# [Task to carry out]
Return each entry word for word. Leave the images out.

Collected data entries:
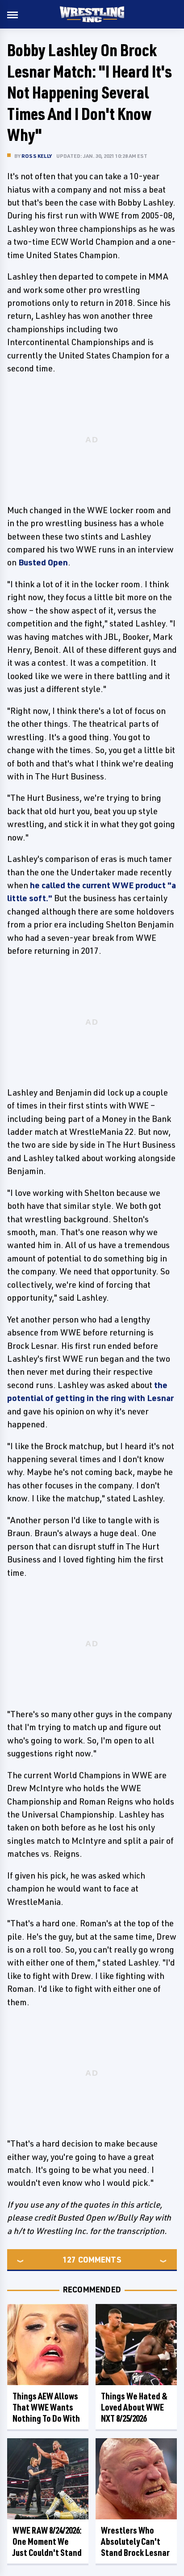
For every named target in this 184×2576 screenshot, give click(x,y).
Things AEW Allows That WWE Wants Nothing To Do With (46, 2407)
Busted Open (43, 562)
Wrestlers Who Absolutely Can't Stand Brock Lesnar (135, 2541)
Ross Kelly (36, 155)
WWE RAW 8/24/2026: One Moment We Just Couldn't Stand (47, 2541)
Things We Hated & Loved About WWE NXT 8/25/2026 (134, 2407)
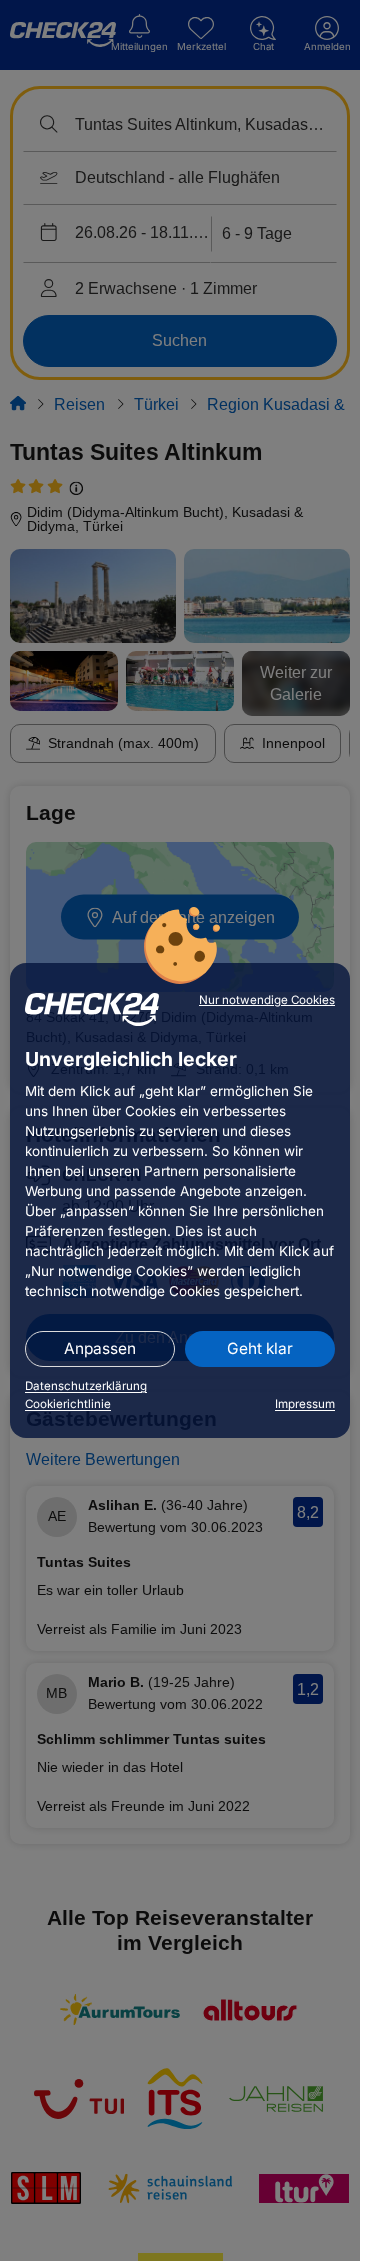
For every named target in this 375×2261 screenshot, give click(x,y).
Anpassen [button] (100, 1348)
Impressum (305, 1404)
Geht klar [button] (260, 1348)
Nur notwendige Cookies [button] (267, 1000)
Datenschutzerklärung (86, 1386)
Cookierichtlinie (68, 1404)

# [Output]
For every named target in this 184×2576 screenshot, give click(x,y).
Things AEW Allows That WWE Wants Nothing To Do With (46, 2407)
Busted Open (43, 562)
Wrestlers Who Absolutely Can't Stand Brock Lesnar (135, 2541)
Ross Kelly (36, 155)
WWE RAW 8/24/2026: One Moment We Just Couldn't Stand (47, 2541)
Things We Hated & Loved About WWE NXT 8/25/2026 (134, 2407)
For every named target in this 375×2261 screenshot, give click(x,y).
Anpassen [button] (100, 1348)
Impressum (305, 1404)
Geht klar [button] (260, 1348)
Nur notwendige Cookies [button] (267, 1000)
Datenschutzerklärung (86, 1386)
Cookierichtlinie (68, 1404)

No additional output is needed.